Die Romantik - Flucht in Gefühl und Fantasie
Stell dir vor, du lebst in einer Zeit voller politischer Wirren und gesellschaftlicher Umbrüche - genau das erlebten die Menschen zwischen 1795 und 1835. Die Romantiker reagierten darauf mit einem kompletten Rückzug ins Innenleben und in die Welt der Gefühle.
Der Wunsch nach Ausbruch aus der Wirklichkeit prägte alle romantischen Motive. Fernweh, schmachtende Liebe zu unerreichbaren Personen und die Sehnsucht nach Freiheit bestimmten die Literatur dieser Zeit.
Die Nacht wurde zum zentralen Stilmittel - hier konnten Tod, Vergänglichkeit und mystische Phänomene wirken. Der Mond als göttliches Symbol und Träume zur Bewusstseinserweiterung vermischten Realität mit dem Übernatürlichen.
Merke dir: Die Romantik entstand als Gegenbewegung zur rationalen Aufklärung - Gefühl schlug Verstand!

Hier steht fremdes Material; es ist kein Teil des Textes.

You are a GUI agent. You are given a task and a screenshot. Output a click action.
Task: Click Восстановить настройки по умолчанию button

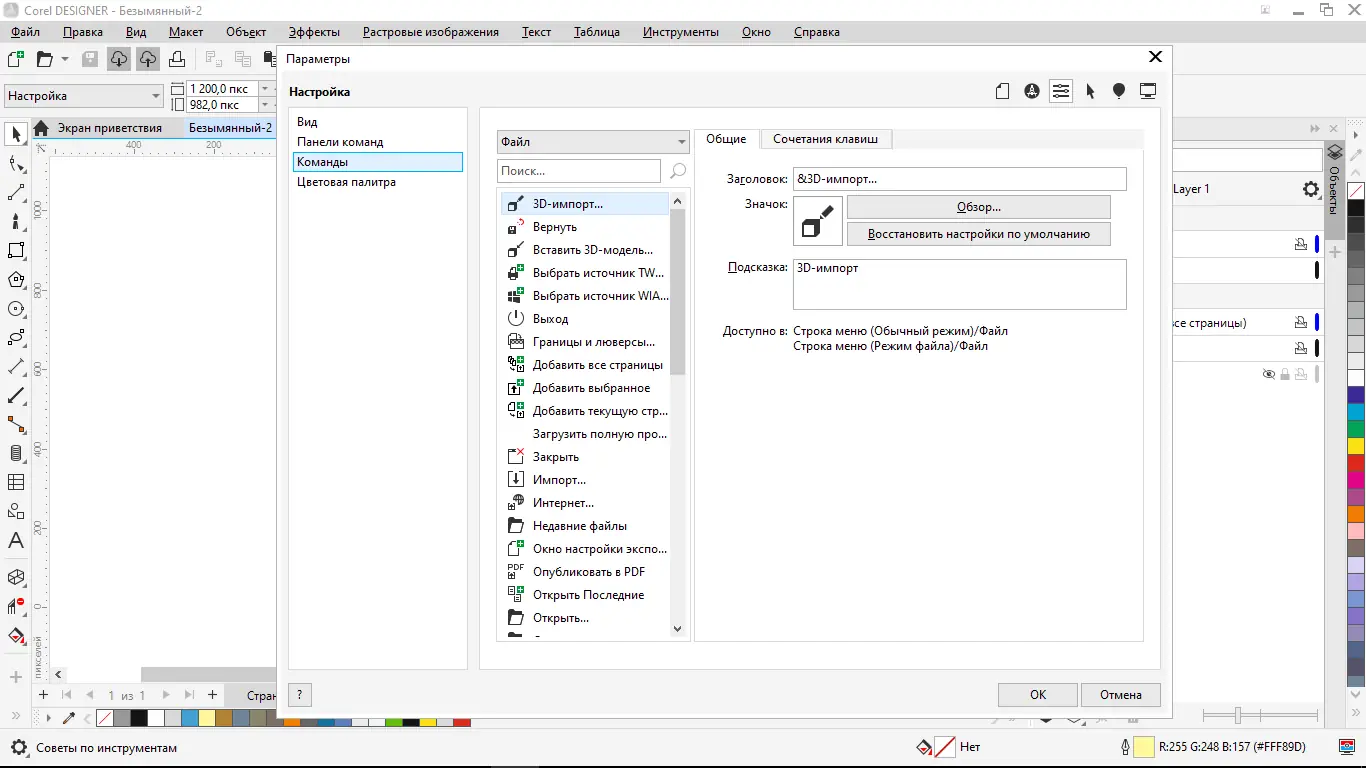pyautogui.click(x=978, y=234)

Drei Zentren prägten die Epoche: Die Jenaer Romantik (Frühromantik) entwickelte die Grundsätze, die Heidelberger Romantik (Hochromantik) entdeckte Volksdichtung und Märchen neu, und die Berliner Romantik (Spätromantik) wandte sich Religion und den dunklen Seiten der Psyche zu. Das Doppelgänger-Motiv und die Schwarze Romantik mit ihrer Faszination für das Böse entstanden in dieser letzten Phase.
Die Dichter sahen in der Poetisierung der Welt das Heilmittel gegen das Leiden ihrer Zeit. Märchen, Novellen und gefühlsbetonte Lyrik dominierten - Drama war ungeeignet für ihre Gefühlswelten.